Dois ataques israelitas contra o mesmo edifício numa cidade do Sul do Líbano mataram cinco pessoas esta terça-feira, incluindo três socorristas que foram ajudar os feridos no ataque inicial, informou o Ministério da Saúde libanês. Também nesta terça-feira, ataques israelitas mataram cinco pessoas na Faixa de Gaza, incluindo um rapaz de 9 anos.
Um porta-voz da Defesa Civil libanesa, uma força de salvamento estatal, disse à Reuters que os três socorristas ficaram presos sob os escombros do segundo ataque israelita à cidade de Majdal Zoun, tendo sido posteriormente confirmada a sua morte. Dois soldados libaneses também ficaram feridos no segundo ataque israelita.
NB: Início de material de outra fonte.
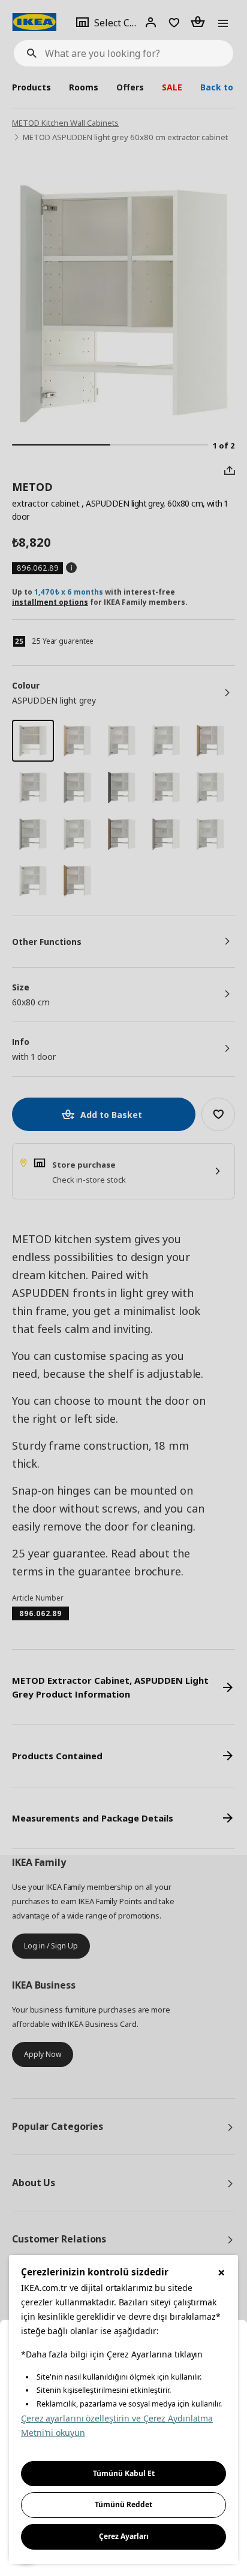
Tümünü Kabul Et (124, 2473)
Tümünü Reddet (123, 2504)
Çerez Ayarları (124, 2536)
O primeiro-ministro libanês, Nawaf Salam, condenou os ataques como “um novo e flagrante crime de guerra cometido por Israel”.
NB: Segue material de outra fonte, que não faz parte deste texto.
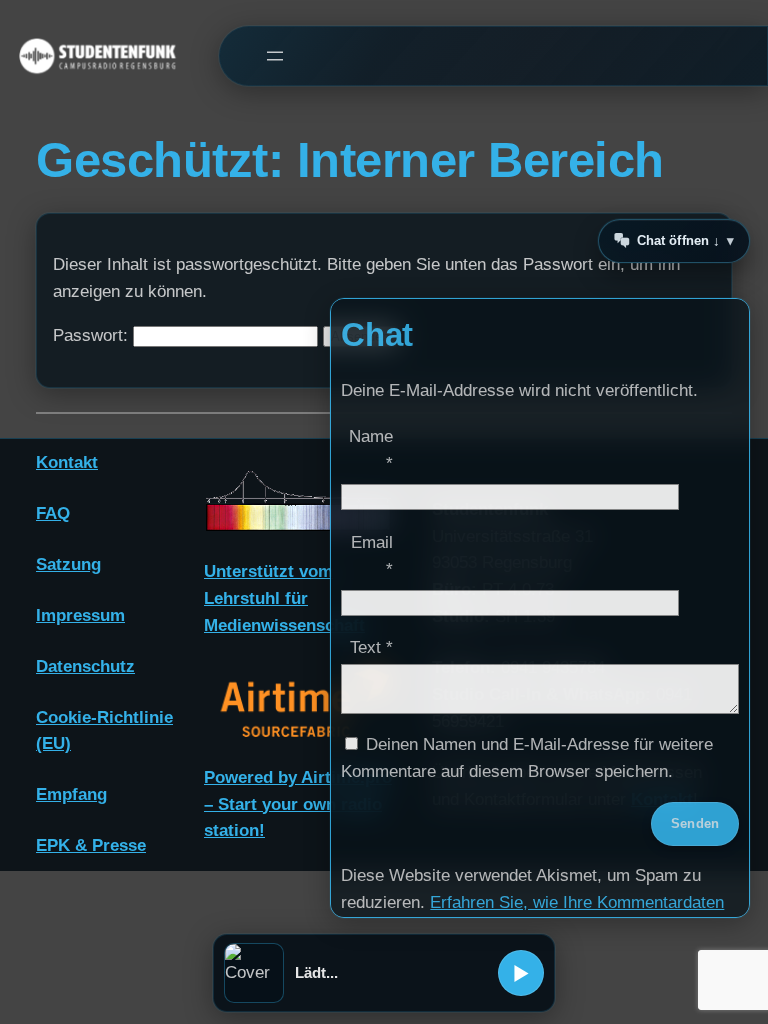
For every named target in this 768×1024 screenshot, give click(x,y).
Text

Mais de 2500 pessoas foram mortas em ataques israelitas em todo o Líbano desde 2 de Março, quando o Hezbollah, apoiado pelo Irão, disparou contra posições israelitas e desencadeou uma vasta campanha aérea e terrestre israelita. O número de vítimas inclui mais de uma centena de médicos, bem como mais de 270 mulheres e mais de 170 crianças, havendo ainda vários jornalistas entre as vítimas mortais.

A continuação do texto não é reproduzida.